Incyte Alert: Buy Gradually
04/17/2014 5:00 pm EST
Despite the momentum off of yesterday's speech from Fed chair Janet Yellen, MoneyShow's Jim Jubak is not fully convinced it's the end of the decline, which is why he plans to pick up some bargains, but to proceed with caution.
With yesterday’s (April 16) “Fed to the rescue” speech from Federal Reserve chair Janet Yellen, I’m going to start, slowly, picking up some bargains from the recent momentum, technology, biotech sell off. The NASDAQ Composite came close to an honest to goodness 10% correction and the iShares NASDAQ Biotechnology ETF (IBB) did drop into 20% bear market territory. I’m not absolutely convinced that we’ve seen the end of this decline, but with Yellen saying that the Fed is likely to keep short-term rates at 0% until unemployment drops to 5.5% (instead of the former 6.5% target) and that this could take two years, I’m willing to put some money to work in a belief that the Fed has shifted the risk/reward ratio in the current market toward reward.
Today I’m going to add one biotech stock, Incyte (INCY) to my Jubak’s Picks portfolio. The shares are up 2.73% today, as of 1:45 PM New York time (although I have the hope that they’ll close the day lower since I’d expect some squaring of positions before the three-day Good Friday/Easter weekend.) Even with that gain today, the shares are still down 33.9% from their February 25, 2014 high.
But I’m not buying Incyte simply because it was a high-flying momentum stock that I expect to regain its momentum (although I do). Incyte is on the cutting edge of a new wave of cancer drugs that attacks the connection between cancer and inflammation. This connection, once controversial, now looks like one of the most promising and broadest new approaches to fighting cancer. In 2014 and 2015, Incyte is set to announce the results of trials that will, in my opinion, validate its cancer platform. That will put the company in the position of introducing a number of drugs, based on that platform, but targeted to specific cancers.
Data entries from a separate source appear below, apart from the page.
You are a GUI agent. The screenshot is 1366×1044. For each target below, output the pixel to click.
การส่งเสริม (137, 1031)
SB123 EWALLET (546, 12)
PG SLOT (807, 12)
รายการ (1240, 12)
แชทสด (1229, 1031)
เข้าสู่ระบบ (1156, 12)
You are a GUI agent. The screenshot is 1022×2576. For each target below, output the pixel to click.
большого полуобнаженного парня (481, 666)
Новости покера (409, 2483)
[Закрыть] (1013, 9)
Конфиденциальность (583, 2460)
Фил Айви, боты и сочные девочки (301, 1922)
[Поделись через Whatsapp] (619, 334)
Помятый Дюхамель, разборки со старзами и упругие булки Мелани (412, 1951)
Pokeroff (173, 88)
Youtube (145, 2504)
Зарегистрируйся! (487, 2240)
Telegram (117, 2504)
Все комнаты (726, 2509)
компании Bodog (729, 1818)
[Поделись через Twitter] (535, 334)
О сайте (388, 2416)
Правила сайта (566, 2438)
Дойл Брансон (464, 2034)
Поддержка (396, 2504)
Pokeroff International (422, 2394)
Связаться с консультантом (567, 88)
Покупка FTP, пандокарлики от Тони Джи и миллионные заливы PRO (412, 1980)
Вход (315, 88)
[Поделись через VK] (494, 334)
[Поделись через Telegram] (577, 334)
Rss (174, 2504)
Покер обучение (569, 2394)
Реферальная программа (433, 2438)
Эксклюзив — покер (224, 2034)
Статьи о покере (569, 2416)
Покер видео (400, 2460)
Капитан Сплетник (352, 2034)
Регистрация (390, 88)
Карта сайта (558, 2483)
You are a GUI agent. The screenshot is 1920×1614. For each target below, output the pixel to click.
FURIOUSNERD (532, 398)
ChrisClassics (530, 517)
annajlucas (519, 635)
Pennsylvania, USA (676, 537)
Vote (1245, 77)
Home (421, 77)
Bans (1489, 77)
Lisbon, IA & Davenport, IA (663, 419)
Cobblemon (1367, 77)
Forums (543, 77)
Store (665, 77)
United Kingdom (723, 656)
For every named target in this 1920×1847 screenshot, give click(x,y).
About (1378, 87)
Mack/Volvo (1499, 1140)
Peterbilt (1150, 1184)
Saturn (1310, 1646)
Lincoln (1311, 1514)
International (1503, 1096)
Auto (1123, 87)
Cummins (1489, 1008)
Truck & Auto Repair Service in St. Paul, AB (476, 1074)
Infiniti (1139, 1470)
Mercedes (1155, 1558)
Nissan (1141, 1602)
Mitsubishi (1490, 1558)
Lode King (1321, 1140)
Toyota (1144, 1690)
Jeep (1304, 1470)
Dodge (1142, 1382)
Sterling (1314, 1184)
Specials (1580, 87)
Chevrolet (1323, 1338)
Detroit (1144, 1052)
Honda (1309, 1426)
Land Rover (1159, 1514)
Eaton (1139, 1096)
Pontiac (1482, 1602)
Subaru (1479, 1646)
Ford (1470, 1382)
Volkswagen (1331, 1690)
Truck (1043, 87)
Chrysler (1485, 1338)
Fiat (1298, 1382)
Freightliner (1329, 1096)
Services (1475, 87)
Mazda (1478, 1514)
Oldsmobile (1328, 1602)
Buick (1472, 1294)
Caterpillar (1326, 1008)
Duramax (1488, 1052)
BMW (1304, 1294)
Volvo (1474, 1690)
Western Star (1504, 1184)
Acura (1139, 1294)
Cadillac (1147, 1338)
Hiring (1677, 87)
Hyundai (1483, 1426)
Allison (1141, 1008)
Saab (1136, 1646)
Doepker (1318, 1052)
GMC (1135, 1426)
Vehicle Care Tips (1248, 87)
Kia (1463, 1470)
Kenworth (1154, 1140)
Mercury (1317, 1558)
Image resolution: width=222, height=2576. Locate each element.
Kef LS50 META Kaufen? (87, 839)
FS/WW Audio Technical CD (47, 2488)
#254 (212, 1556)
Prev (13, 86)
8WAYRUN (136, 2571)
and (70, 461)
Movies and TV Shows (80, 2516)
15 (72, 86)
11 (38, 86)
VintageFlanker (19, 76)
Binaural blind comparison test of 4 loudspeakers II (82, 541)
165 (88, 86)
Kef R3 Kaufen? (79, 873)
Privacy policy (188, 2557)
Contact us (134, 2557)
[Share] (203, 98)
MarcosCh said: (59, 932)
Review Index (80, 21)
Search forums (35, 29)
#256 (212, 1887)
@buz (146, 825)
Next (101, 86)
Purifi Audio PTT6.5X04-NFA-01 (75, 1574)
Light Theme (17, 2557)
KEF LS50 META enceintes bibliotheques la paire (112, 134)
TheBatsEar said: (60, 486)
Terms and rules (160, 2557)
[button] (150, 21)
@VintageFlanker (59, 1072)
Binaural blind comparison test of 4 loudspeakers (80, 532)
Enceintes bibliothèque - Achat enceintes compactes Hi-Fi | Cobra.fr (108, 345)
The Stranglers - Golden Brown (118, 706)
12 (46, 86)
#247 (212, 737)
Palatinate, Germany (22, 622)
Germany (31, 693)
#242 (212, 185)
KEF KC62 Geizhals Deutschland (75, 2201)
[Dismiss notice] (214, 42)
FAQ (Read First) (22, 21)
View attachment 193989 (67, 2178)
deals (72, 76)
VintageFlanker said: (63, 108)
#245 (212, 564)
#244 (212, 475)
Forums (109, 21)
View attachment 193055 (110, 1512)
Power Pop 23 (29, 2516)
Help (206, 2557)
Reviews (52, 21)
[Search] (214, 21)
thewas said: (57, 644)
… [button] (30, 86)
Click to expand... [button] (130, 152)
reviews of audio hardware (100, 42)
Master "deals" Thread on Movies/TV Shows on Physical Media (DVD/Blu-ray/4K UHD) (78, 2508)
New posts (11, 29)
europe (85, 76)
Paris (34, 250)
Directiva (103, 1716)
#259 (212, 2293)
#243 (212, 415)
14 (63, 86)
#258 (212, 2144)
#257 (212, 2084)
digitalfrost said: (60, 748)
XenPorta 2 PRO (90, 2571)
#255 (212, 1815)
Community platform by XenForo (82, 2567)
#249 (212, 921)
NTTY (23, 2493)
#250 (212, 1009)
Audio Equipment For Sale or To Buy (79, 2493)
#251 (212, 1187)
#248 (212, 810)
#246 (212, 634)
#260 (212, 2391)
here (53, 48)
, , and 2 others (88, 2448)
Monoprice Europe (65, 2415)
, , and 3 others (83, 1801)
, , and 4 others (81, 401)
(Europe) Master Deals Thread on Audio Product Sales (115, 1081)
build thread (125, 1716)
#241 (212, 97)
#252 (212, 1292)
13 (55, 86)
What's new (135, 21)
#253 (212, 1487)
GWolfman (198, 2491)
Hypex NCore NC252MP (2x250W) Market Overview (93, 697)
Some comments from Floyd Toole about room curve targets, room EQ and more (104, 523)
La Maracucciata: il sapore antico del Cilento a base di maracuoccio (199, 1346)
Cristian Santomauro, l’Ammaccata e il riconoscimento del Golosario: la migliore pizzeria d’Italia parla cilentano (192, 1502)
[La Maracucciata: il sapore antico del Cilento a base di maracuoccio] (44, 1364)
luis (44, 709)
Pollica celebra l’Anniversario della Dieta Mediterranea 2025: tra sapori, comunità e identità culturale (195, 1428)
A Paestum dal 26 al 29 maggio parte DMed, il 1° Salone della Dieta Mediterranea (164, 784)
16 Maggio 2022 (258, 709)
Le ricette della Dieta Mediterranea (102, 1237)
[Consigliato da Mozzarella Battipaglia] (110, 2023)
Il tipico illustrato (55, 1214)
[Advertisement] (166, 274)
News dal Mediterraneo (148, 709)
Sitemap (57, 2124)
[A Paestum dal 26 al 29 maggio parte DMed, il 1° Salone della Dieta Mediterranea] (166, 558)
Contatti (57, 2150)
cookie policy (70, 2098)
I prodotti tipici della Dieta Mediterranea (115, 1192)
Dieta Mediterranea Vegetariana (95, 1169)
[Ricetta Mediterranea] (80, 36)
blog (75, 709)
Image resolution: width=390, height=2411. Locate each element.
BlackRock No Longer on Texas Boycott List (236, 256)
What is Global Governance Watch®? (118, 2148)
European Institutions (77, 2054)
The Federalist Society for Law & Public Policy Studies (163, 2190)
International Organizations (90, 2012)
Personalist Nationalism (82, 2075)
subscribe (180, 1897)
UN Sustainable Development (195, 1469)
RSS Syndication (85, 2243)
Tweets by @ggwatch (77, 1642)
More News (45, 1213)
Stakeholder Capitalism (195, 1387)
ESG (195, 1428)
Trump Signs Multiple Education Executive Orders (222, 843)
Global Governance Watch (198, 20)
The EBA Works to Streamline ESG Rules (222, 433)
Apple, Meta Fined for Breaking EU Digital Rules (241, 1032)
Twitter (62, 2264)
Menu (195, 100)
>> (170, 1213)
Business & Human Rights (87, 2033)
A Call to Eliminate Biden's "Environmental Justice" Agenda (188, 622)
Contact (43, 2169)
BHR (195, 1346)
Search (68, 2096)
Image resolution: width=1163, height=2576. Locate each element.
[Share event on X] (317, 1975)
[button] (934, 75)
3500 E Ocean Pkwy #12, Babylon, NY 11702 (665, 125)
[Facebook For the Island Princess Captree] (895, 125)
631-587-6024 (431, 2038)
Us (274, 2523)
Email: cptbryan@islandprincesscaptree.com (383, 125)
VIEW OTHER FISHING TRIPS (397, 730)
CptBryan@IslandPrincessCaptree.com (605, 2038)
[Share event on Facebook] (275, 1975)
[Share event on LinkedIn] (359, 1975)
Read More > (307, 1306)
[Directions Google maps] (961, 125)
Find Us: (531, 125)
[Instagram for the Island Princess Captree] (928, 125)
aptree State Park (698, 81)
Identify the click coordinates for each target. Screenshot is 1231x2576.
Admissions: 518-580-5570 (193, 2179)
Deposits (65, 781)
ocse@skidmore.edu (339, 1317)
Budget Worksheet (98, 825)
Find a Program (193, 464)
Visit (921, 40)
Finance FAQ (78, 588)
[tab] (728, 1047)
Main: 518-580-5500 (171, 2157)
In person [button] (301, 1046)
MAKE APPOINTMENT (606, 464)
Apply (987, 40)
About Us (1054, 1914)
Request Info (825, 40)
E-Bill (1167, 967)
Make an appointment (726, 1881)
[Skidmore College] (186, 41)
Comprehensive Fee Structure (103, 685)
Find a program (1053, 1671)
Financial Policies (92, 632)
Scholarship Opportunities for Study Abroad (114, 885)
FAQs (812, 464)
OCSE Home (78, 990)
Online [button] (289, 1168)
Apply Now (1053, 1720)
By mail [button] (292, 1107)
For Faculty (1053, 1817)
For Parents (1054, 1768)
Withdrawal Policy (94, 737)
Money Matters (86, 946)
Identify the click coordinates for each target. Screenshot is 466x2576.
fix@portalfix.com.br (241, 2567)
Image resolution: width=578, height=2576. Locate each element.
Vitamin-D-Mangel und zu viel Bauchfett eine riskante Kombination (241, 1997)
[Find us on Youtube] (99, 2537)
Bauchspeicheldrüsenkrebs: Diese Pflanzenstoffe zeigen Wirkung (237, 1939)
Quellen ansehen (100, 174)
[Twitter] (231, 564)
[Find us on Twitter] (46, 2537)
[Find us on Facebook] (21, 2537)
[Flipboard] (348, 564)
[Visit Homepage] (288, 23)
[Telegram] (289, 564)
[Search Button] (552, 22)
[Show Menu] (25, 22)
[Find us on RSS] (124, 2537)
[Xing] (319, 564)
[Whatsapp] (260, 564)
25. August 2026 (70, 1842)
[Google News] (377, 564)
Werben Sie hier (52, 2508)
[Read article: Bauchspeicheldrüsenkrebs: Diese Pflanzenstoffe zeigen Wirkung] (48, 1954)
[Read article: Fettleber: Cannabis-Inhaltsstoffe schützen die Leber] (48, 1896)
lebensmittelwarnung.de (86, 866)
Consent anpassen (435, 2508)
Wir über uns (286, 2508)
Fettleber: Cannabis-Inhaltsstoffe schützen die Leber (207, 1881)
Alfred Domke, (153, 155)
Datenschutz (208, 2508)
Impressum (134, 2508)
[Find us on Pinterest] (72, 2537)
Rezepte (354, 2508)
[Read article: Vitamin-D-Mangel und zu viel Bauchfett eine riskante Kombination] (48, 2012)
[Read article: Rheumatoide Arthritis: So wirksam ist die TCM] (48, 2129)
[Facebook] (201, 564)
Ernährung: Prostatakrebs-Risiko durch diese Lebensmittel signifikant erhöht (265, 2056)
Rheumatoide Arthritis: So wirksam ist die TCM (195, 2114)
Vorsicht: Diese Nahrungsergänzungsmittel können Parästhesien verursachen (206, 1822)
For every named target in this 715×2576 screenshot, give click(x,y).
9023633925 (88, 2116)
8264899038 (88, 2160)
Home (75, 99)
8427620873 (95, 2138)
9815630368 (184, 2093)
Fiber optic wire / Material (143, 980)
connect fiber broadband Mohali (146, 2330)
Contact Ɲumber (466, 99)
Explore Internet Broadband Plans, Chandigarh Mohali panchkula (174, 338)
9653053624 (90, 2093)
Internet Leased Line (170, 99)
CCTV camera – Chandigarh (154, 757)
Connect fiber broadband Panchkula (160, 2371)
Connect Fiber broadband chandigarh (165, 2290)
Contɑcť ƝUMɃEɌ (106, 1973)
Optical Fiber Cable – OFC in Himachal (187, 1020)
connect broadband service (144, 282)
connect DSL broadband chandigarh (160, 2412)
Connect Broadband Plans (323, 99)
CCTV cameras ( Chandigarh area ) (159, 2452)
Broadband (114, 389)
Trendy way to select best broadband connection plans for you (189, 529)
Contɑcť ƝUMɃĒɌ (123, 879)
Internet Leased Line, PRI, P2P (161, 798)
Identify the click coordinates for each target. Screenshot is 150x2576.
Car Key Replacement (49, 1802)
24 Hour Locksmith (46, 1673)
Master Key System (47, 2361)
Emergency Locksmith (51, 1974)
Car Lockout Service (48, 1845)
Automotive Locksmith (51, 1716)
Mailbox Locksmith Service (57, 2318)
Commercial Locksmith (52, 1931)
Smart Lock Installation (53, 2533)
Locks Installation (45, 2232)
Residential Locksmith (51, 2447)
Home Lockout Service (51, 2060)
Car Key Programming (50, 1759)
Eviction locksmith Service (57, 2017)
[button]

The first results have come in Phase II trials of Incyte’s JAK inhibitors in pancreatic cancer. The FDA has agreed to a Special Protocol Assessment for a Phase III trial that will target the subgroup that showed the most positive response in the Phase II trials. (The company also plans to conduct a parallel Phase III trial with a broader population.) Enrollment in these trials is scheduled for the first half of 2014.
In addition, Incyte will start three Phase II trials in the first half of 2014, to evaluate the same therapy in non-small cell lung cancer, colon cancer, and breast cancer.
One of the most intriguing aspects of Incyte’s cancer-inflation platform is that it could also yield approaches to non-cancer inflammation-based diseases, such as rheumatoid arthritis and psoriasis. Incyte is involved with Eli Lilly (LLY) in Phase II trials of a rheumatoid arthritis drug with first results scheduled for presentation in 2015. (Incyte’s funding deal with Lilly for this drug gives Incyte a potential high-20% royalty participation.)
All in all, by the end of 2014, Incyte will have nine different drugs in clinical development for 26 different indications. Of those 26, 21 indications are in cancer.
I also like that Incyte has been able to recruit major talent in Herve Hoppenot, the president of Novartis Oncology from 2010 until January 2014, as its new CEO. (Novartis (NVS) is one of Incyte’s key marketing partners in Europe.)
My initial target price for Incyte is $68 by October 2014.
Full disclosure: I don’t own shares of any of the companies mentioned in this post in my personal portfolio. When in 2010 I started the mutual fund I manage, Jubak Global Equity Fund, I liquidated all my individual stock holdings and put the money into the fund. The fund did not own shares of Incyte as of the end of December. In preparation for closing the fund at the end of May, as of the end of March I had moved the fund’s holdings almost totally to cash.